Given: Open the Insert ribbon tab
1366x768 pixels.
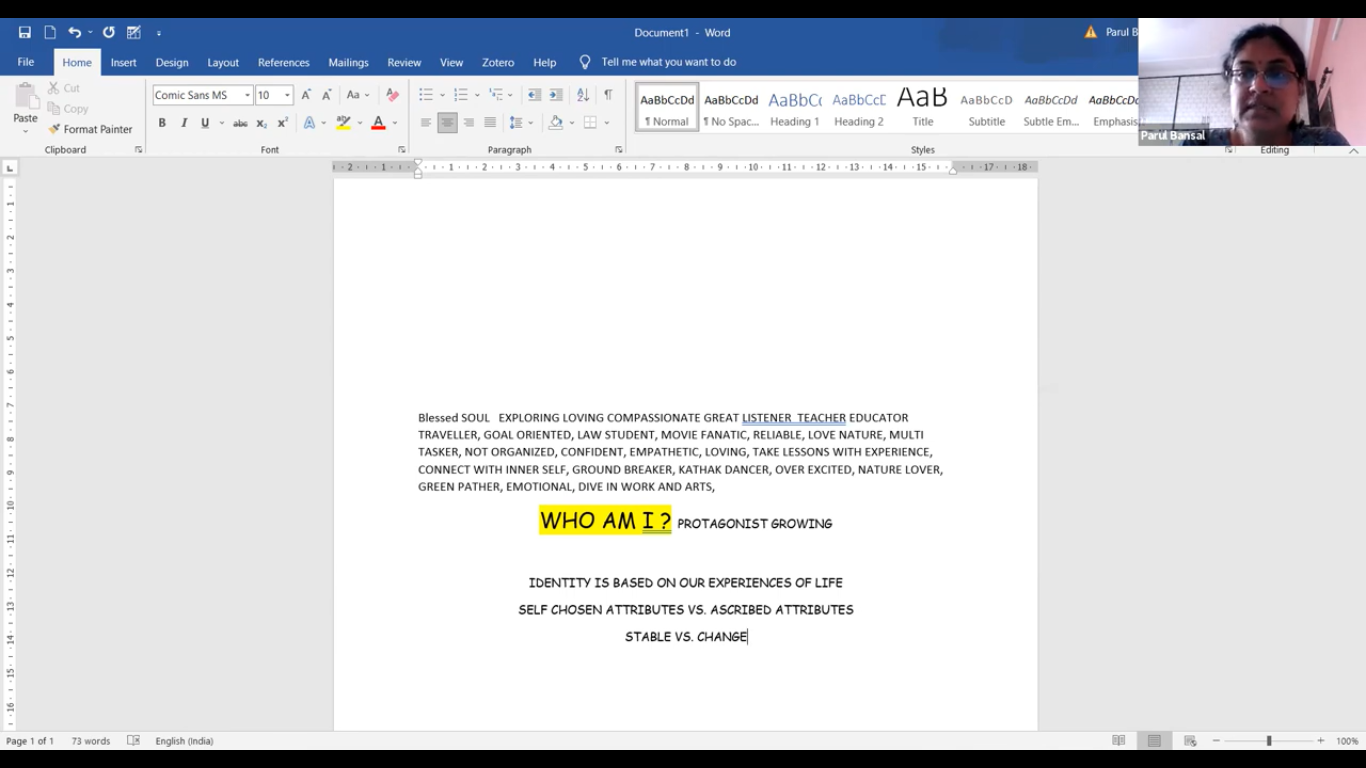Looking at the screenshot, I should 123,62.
--
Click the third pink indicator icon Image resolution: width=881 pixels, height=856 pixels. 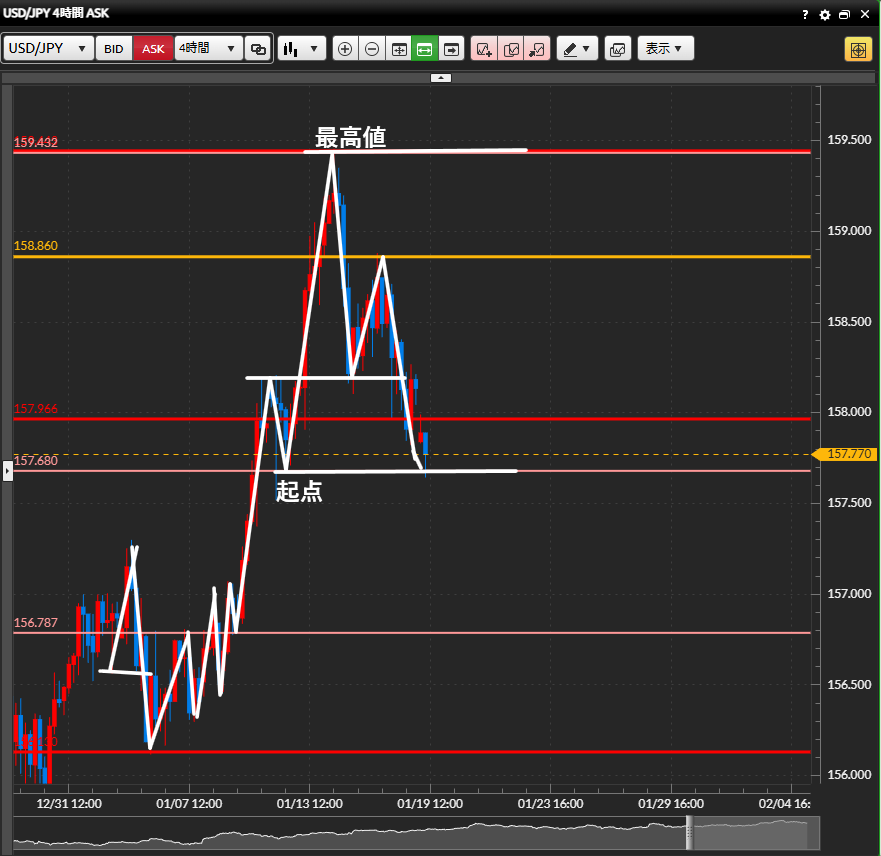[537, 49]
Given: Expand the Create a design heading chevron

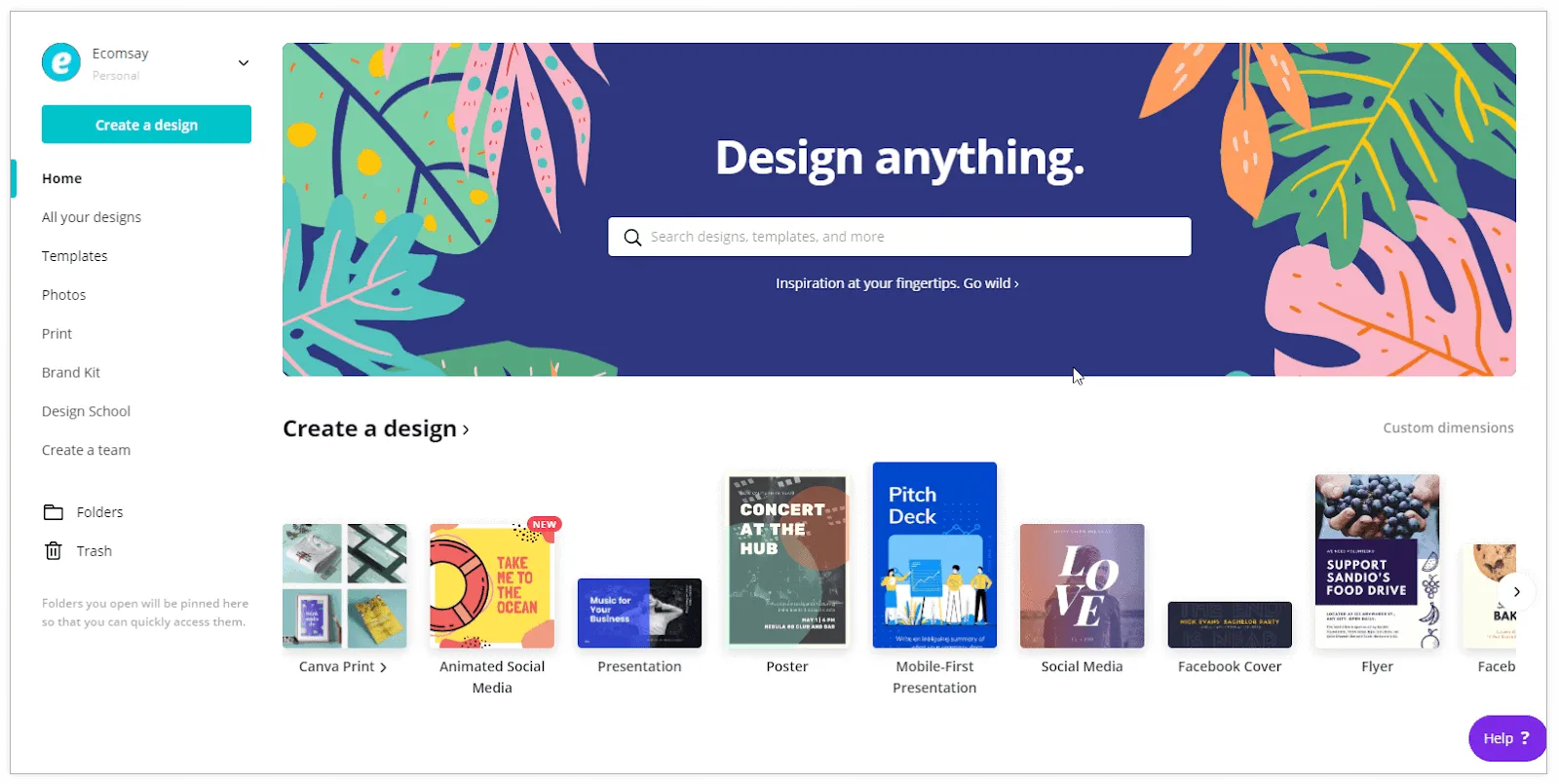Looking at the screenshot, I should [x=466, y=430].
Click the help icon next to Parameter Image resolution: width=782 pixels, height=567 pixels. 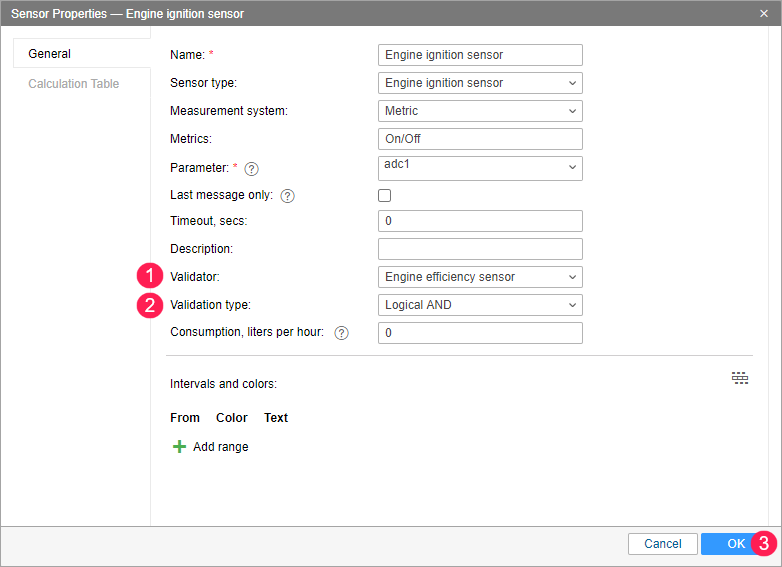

# [WHAT TO WORK ON]
Could you copy out, word for word, the items from the line with "Given: Open the Insert ribbon tab" up to and including the line with "Looking at the screenshot, I should 123,62.", leaving out the pictures?

# [EXERCISE RESULT]
Given: Open the Insert ribbon tab
1366x768 pixels.
Looking at the screenshot, I should 123,62.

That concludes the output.